■ **TASK DESCRIPTION**: Gather every line in the blocks below that contains the word "Instruction" and copy each one in full.

— start of MATERIAL PROVIDED —

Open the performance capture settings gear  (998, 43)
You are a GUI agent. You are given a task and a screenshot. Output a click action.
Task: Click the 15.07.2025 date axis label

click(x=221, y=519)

— end of MATERIAL PROVIDED —
— start of MATERIAL PROVIDED —

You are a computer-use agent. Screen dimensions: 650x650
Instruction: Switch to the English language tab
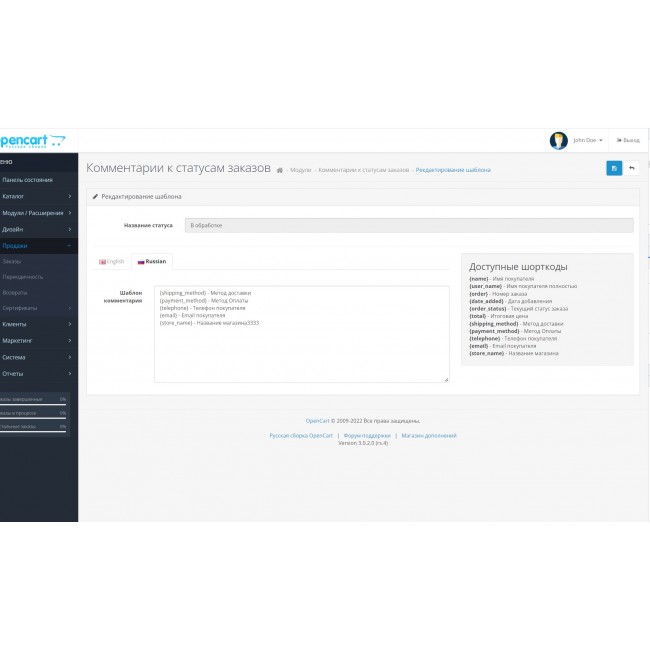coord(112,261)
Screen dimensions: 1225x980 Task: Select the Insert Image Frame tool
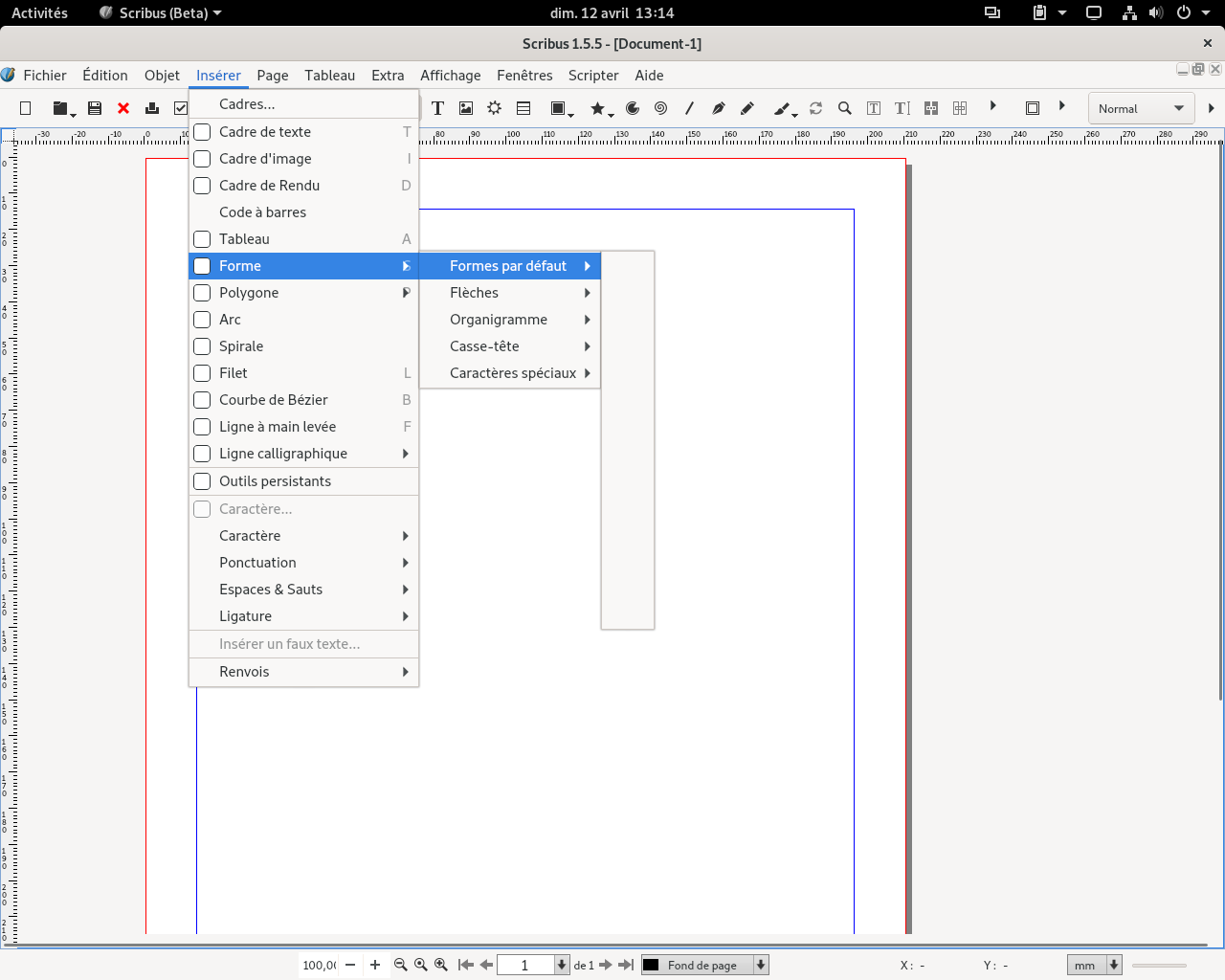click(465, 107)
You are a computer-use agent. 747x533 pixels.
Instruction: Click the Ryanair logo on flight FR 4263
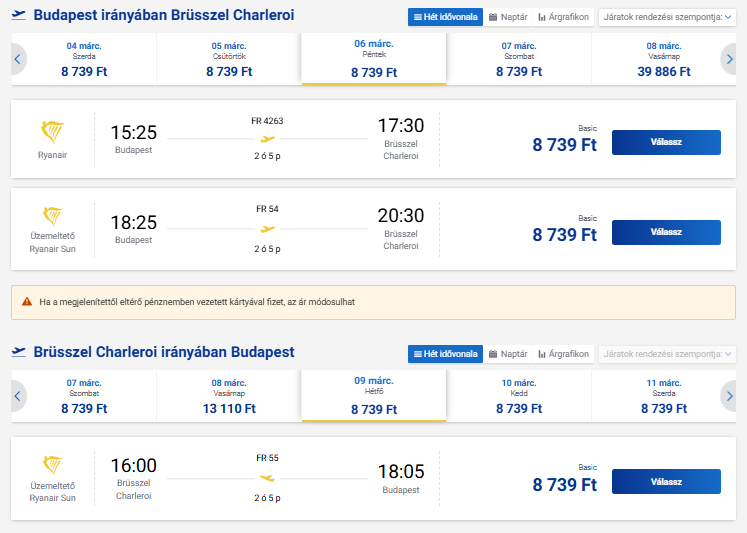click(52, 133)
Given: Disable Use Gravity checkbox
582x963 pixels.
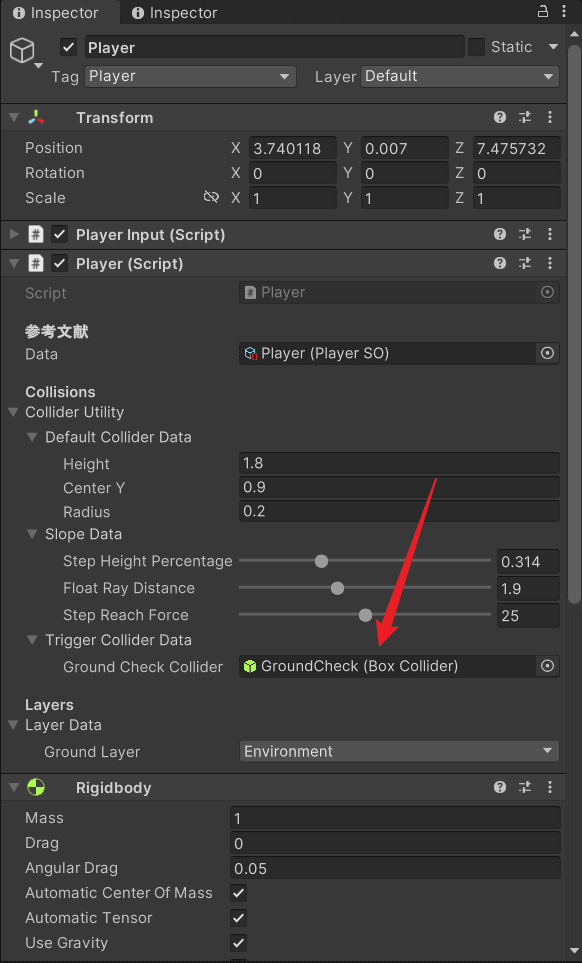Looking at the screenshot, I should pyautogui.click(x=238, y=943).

— end of MATERIAL PROVIDED —

■ **TASK RESPONSE**:
Instruction: Switch to the English language tab
Instruction: Click the Ryanair logo on flight FR 4263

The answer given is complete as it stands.